ABOUT THIS TASK: Please say how many lines in the records below contain the word "сайта". Give only the number.

-- RECORDS TO USE follows --

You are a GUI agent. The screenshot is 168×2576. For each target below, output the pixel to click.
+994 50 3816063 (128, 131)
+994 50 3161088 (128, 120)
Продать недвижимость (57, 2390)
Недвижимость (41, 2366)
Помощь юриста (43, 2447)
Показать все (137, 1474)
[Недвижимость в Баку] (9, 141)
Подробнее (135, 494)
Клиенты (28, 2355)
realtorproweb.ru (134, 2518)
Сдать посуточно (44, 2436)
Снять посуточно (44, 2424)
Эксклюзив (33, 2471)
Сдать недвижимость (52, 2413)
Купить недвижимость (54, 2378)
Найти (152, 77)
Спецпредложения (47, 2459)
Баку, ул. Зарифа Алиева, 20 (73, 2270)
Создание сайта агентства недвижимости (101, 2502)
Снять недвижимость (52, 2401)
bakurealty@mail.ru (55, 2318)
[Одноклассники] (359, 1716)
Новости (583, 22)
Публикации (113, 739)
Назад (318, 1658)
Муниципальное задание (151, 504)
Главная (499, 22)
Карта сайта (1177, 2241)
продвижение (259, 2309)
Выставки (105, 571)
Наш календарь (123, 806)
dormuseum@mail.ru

-- RECORDS TO USE concluded --

RESPONSE FOR THIS EXERCISE: 2